A quien se le humilla, dios no siempre le ensalza

Por: Mateo Sebastián Silva Buestán
Lcdo. Educación y Director Colección Taller Literario, Cuenca (Ecuador)

Era hermosa, aunque antes fuera varón. Era hermosa, pese a las dolorosas muecas que su rostro profería cuando de tanto en tanto su siempre inquieta lengua tocaba, por accidente, los irritados y rojizos-blanquecinos bordes internos de sus labios. Era hermosa, era evidente, su largo y rectangular espejo, de los pocos enceres de su habitación, ante el cual solía desnudarse, así lo atestiguaba. Era hermosa, su tez blanca, su cabello rubí, sus ojos cielo, sus manos gruesas, sus dedos callosos, su espalda fornida. Era hermosa aun aquella tarde que su marcada y demacrada faz expresaba toda la tristeza del mundo; incluso ahí era hermosa, de pie, despojada de toda prenda, frente a su curvo y compungido reflejo. Era hermosa, muy hermosa era.

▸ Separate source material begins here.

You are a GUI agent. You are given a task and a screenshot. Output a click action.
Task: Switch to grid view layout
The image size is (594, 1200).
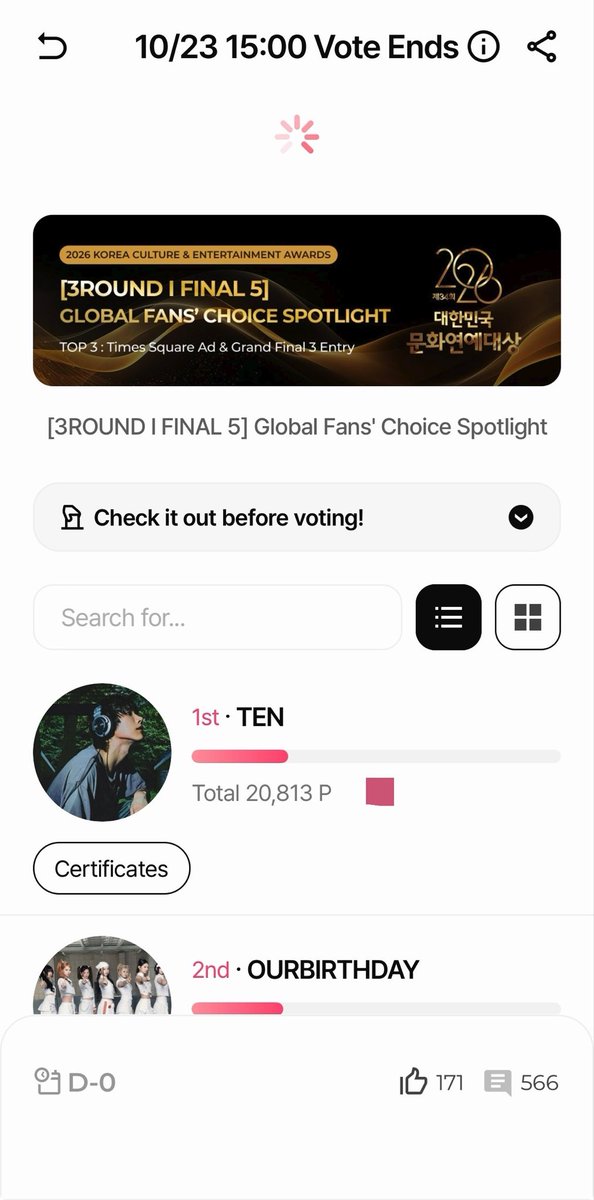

Y más hermosa se veía la afligida damisela desde el otro lado de la cortina de la ducha, cuando la exigua luz de un hurtado y bendecido cirio replicaba su destello, la sombra de la fémina con su cabeza gacha, sus senos colgados, sus muslos inflados, sus torneadas piernas. Una espectacular y excitante escena que, en contrapunto a las primeras afirmaciones, ¨pudiera hacer vomitar a otro que no fuera arriero¨.  

Cabizbaja, encogida de anchos hombros. Su vista perdida, clavada en los azulejos celestes de forma cuadrada y filos blancos, miraba como de su enredado cabello caían pequeñas, ardientes gotas que se iban, parsimoniosas, a perder en la comisura de sus alargados y amorfos dedos, mientras sentía cómo ardía todo su cuerpo. Así posaba bajo la oxidada regadera que, a presión, emanaba un violento chorro de sofocante y pútrida agua; así iluminada por una santa vela, así el vapor encerrado en todo el cuarto. Hace tiempo que la murria se había apoderado de su hilarante vida, por ello todavía atendía a un par de visitantes, solo para alcanzar el regocijo, el éxtasis, esa catarsis que únicamente el placer desenfrenado de la carne, joven o vieja, le otorgaba; no obstante, ninguna carne, juvenil enérgica o senil decadente, podía embelesarla tanto como sus prácticas onanistas con la imagen mental de una tal María, esposa de un carpintero, madre de un redentor que, por gracia, llevaba Jesús y Cristo. En ese instante, bajo la regadera, colocose en hinojos, evocó a María, se acarició hasta el alma, pero sin resultado favorable, sin placer adquirido. Hartose de su insatisfacción y de todo, abandonó la ciega fidelidad que tenía por la frase: ¨a quien se le humilla, Dios le ensalza¨, miró hacia arriba, sintió la fuerte cascada artificial escabullirse por sus fosas, tapó con fuerza desmedida, con sus propias manos, su puntiaguda boca, no le importó el ardor de sus llagas y dejose ahogar y dejose morir, no entró en desespero; al final, antes que su cabeza toque los gastados alicatados, soltó un par de terribles lamentaciones, propias reacciones de un ser que está arrancándose la existencia. El eco de un húmedo golpe irrumpió en el denso vaho, para luego desvanecerse como piedra que se hunde lenta en un sucio charco.

Cuando llegué la ducha todavía estaba abierta. Me abrí paso por las cortinas. Sobre las azuladas baldosas había una pequeña línea de sangre que, siguiendo la corriente de agua, desembocaba en el drenaje. Cerré la llave. Volteé el cuerpo inerte. La miré con asco y desprecio. La volví a voltear. Deslicé las cortinas. Sacudí y sequé mis manos. Me dirigí a su habitación. Me miré en su largo y rectangular espejo. Me senté en su tálamo. Me esperaba, habíamos pactado a primera hora de la noche, ahora ya no estaba. Encontré en ese remedo de mujer lo que en ninguna otra pude hallar. Lloré como un niño. Me incorporé. Sobre su coqueta estaba su perfume, el aroma que despertaba mis sentidos y volcaba mi apetito libidinoso. Regué ese exquisito maloliente y vulgar líquido en su lecho. Me recosté. Le hice el amor a su cama. Volví a llorar. Me dormí. Desperté con ella a mi lado.